This week is just full of numbers and days. Those numbers and days that we all count and keep track of, and know very well that there are weeks when they meet up for a perfect storm of memories. That is this week for me! Ughh.
Monday was one month since the loss of our sons, it was not a pretty day. My husband and I kinda just walked around in a fog. I did not go and run errands for the fear that if I did, I would have stopped by a liquor store, bought and finished a bottle before I got home. No, I am not at all a heavy drinker and do not use alcohol to medicate, but that is the feeling I had.
Tuesday, the semi good highlight I guess of the week thus far. 2 weeks ago we started seeing a therapist, one that specializes in grief counseling as well as IVF. So double score, I think we will be seeing her for a long time. She has helped us open up and think of things in different ways. Much to my amazement, my husband TALKS, the normal, quiet guy in the room actually talks the most during our 2 sessions. Not complaining at all I am actually very happy he is talking this out. So any of you out there tossing this idea around, my suggestion is to try it out. Look for someone that fits you, do your research into their field specialty, that's the most important part because if you don't you will either get frustrated and stop going or end up seeing and trying out a whole lot of people.

● **Source information**
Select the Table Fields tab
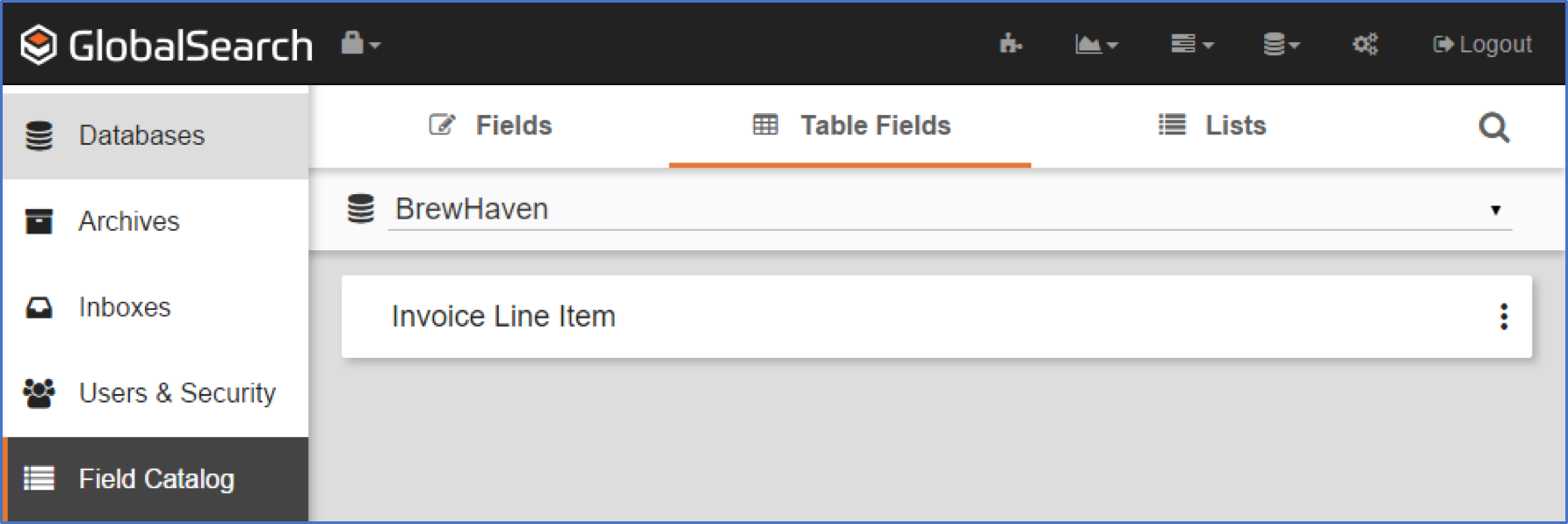This screenshot has height=524, width=1568. (851, 126)
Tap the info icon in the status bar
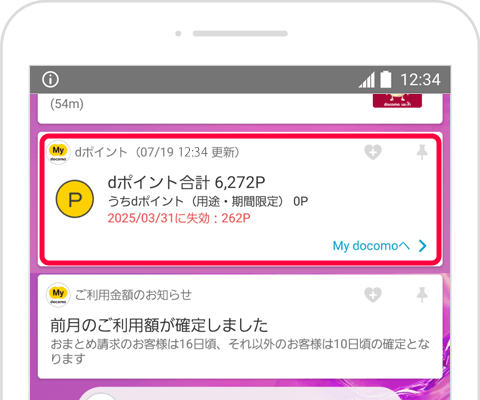Screen dimensions: 480x400 tap(50, 80)
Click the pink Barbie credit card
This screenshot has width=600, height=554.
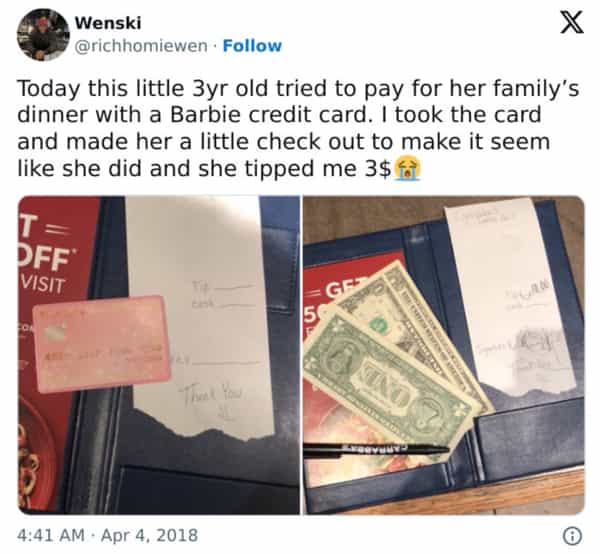click(102, 344)
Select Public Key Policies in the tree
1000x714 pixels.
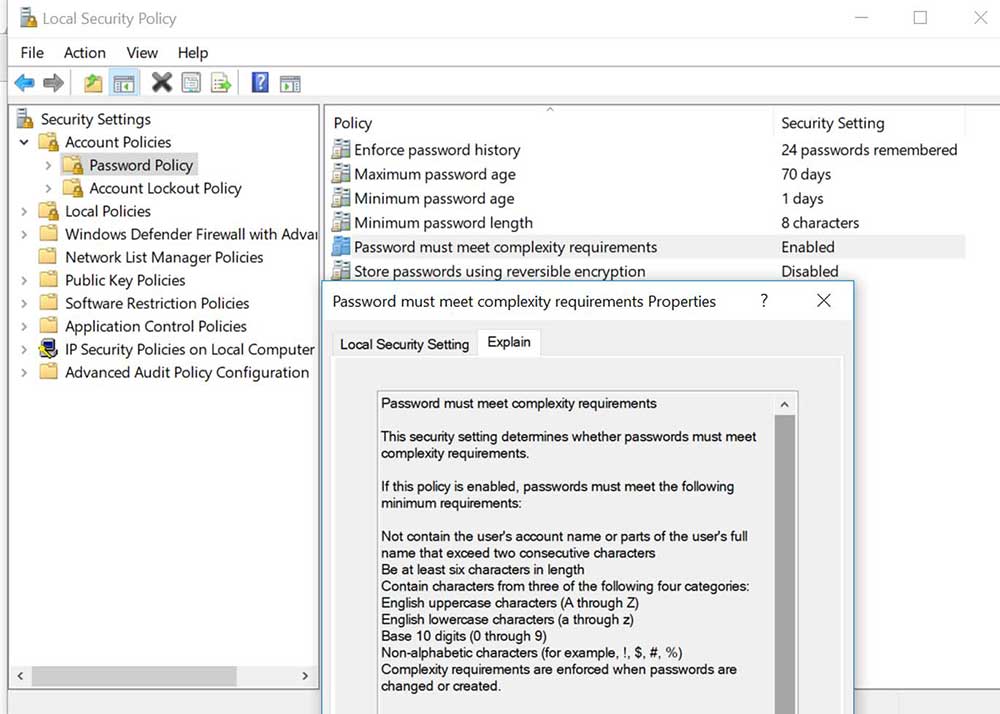(125, 280)
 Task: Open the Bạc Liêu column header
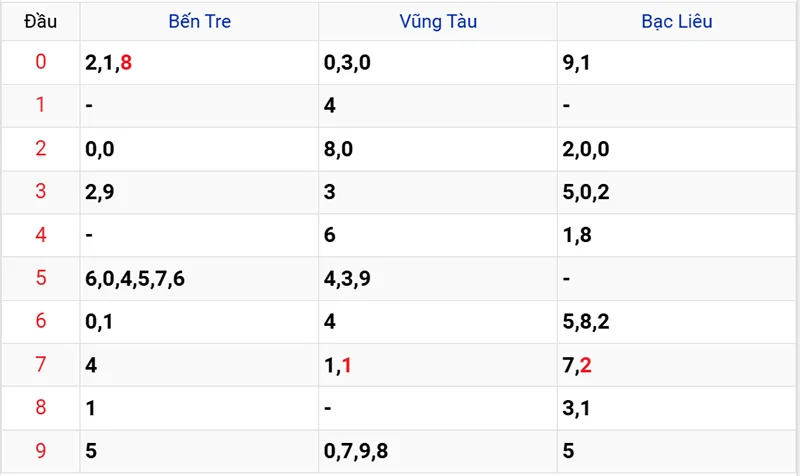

● **Work instructions**
Continue the grief post about this week's hard days, picking up after its last paragraph on Tuesday and the therapist.

● **Answer to this task**
Today, oh how today is such a HUGE day, today was the mile stone we all shoot for, 24 weeks, viability, the day that we wanted to so badly see come and go while in the hospital. We wanted to see it come because we knew we had a chance if it did, we wanted to see it go because we were determined to get our 3 angels to at least 30 weeks. On top of this we saw our MFM for a follow up on how to approach our "next time". We LOVE our MFM, he is so full of hope and is real at the same time. He brought back so many emotions.
Thank you ladies for letting me vent.
Re: This week SUCKS!!! A bit long.
(((Hugs))) to you!! Today was 6 weeks for us since we found out our son passed away and also, I would have too been 24 weeks along this week. I am sorry it is such a difficult week for you!! I completely understand! I am so glad that the therapy session helped and that your MFM provided you with hope. It does bring back a lot of emotions but please let yourself let the emotions out. It is good for you! I had a consult with my RE this week to come up with a plan too and it was very emotionally remembering that the last time I was there, I was pregnant. But he too was fabulous and he even has gotten me to realize I need to see a therapist!
Thinking of you and sending much love to you!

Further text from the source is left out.